Please reproduce, word for word, the part of the items that opens with the line containing "You are a computer-use agent. 447x201 pixels." and runs through the end of the items, including that opening line. Leave the pictures out of your answer.

Word and element location records
________________
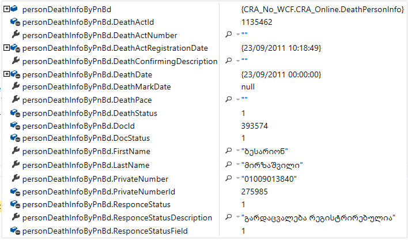Expand the DeathActRegistrationDate row

tap(6, 48)
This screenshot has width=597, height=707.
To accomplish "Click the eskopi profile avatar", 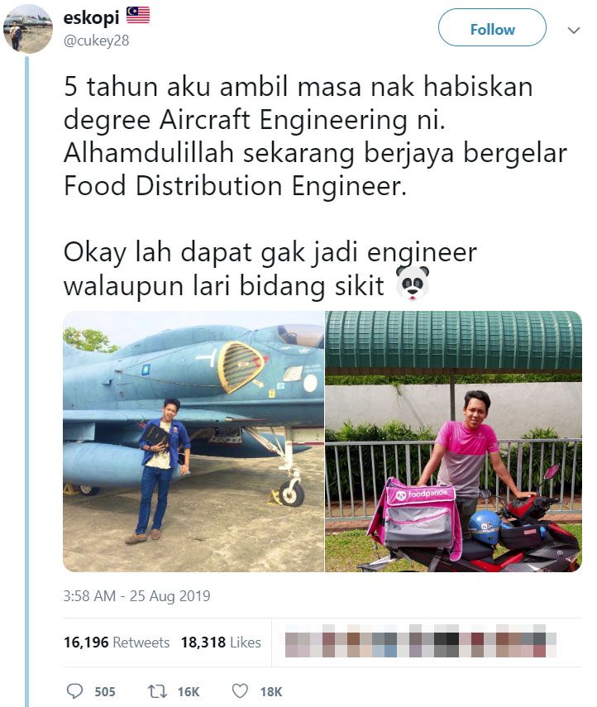I will [x=27, y=29].
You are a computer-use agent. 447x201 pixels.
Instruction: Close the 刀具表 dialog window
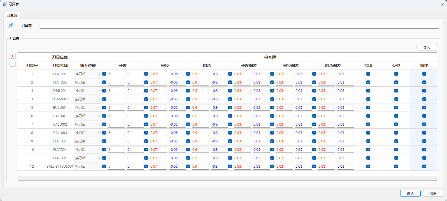click(x=442, y=4)
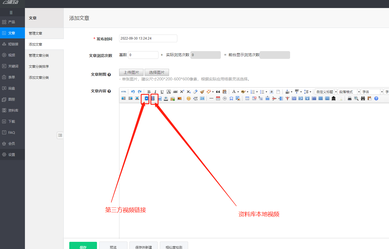This screenshot has width=389, height=249.
Task: Toggle bold formatting in the editor
Action: [x=149, y=91]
________________
● Written solution
You are a computer-use agent. 447x201 pixels.
Instruction: Close the 刀具表 dialog window
click(x=442, y=4)
This screenshot has width=389, height=249.
Task: Toggle bold formatting in the editor
Action: [x=149, y=91]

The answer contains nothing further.